The previous year, the party had launched its so-called Freedom Bill, detailing “how we intend to roll back the draconian laws” passed by various administrations. The “sacrifices of freedoms” made by successive governments, wrote one of their leading MPs in The Guardian, “often seem small, particularly when they are pushed through at times of panic about terrorism, yet the cumulative effects of this salami-slicing have now become deeply corrosive to the free spirit of a civil society. We are slowly becoming the authoritarian threat that we are fighting.”

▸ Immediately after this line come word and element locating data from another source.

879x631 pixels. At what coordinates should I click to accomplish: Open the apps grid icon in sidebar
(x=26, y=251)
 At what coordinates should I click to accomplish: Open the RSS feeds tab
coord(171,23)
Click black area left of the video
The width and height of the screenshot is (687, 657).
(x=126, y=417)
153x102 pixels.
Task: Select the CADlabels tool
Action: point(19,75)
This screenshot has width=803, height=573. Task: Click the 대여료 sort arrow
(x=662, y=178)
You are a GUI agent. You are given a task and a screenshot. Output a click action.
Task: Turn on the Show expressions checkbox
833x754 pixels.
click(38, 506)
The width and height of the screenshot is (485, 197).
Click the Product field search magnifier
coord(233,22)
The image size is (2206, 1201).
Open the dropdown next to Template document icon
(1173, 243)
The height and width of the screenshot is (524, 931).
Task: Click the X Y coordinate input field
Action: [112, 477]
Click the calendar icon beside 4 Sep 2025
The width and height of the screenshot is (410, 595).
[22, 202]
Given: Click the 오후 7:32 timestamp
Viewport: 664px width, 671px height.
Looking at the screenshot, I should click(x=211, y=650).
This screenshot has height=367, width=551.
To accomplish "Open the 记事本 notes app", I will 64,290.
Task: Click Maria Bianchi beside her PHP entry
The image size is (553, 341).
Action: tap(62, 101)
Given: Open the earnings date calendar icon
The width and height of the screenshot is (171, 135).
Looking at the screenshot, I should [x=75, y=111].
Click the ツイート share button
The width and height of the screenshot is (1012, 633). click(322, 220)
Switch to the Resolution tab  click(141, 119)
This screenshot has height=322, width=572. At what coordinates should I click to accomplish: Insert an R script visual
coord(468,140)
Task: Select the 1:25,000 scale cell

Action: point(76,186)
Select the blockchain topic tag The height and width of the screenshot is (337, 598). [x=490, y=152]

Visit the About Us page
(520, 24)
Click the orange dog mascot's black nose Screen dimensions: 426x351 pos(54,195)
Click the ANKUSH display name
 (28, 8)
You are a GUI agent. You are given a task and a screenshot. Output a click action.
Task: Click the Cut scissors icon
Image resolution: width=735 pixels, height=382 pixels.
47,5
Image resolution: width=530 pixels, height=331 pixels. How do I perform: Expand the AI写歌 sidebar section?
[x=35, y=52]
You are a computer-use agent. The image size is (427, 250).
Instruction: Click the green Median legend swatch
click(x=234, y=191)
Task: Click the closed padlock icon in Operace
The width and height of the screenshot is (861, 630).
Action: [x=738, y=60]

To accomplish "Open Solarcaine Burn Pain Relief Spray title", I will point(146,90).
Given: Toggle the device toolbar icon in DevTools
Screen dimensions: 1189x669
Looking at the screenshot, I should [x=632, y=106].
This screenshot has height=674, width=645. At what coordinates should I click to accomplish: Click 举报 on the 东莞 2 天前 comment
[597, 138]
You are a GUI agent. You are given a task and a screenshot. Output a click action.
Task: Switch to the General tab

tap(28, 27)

Really. So one day Britain is detaining without charge someone suspected of plotting to murder children, the next we’re decapitating or blowing up innocents? Such are the weasel words trotted out by those keen to parade their liberal credentials while remaining comfortably isolated from, and unaffected by, the terrorism that is devastating those in the firing line.

Take Liberty, the UK civil rights group. It concedes that “human rights law requires the State to take steps to protect the right to life – which includes measures to prevent terrorism”, but insists that “all too often, the risk of terrorism has been used as the basis for eroding our human rights and civil liberties”.

Liberty boasts that it has “campaigned tirelessly, both in Parliament and in the courts, against indefinite detention without charge and … TPIM regimes”. Terrific. Well done. But what greater human right is there than the right to life?

Even in the wake of the murders in Manchester and London, the usual spurious cant is still being trotted out. May spoke of fresh efforts afoot to regulate the internet. Cue Tim Farron, leader of the Liberal Democrats: “If we turn the internet into a tool for censorship and surveillance”, he bleated, “the terrorists will have won.”

Rubbish. The terrorists “win” when a soft-bellied society shies away in distaste from taking effective measures, leaving the terrorists free to murder that society’s children.

Khuram Butt, the leader of the London Bridge murder squad, had been reported to police as a suspected extremist and had even appeared last year in a TV documentary about UK jihadis, in which he was seen parading with an ISIL flag in a London park. Absolutely nothing was done, and his civil liberties remained unimpaired. Think for a moment how the authorities in the UAE might have reacted to a similar reported sighting in a park in Abu Dhabi or Dubai.

Of course, when the UAE has acted publicly against individuals it perceives as a threat to the country and its people, it comes in for shrill criticism from western liberal groups. When 68 Islamists were jailed in the UAE in 2013 for plotting a coup, the country was condemned by Human Rights Watch and other organisations. In 2014, Abu Dhabi jailed 30 people accused of running a local branch of the Muslim Brotherhood, proscribed as a terror organisation, earning well-publicised rebukes from Amnesty International and the UK-based Emirates Centre for Human Rights (an organisation exposed by The National the same year as having links to the brotherhood).

Luckily for its citizens, the government of the UAE is impervious to such sniping, as it should be. It is, after all, the first duty of any government to protect its people. In the UK, however, the government continues to balk at doing what needs to be done, leaving its people to pay with their lives for the conceits of liberal hand-wringers.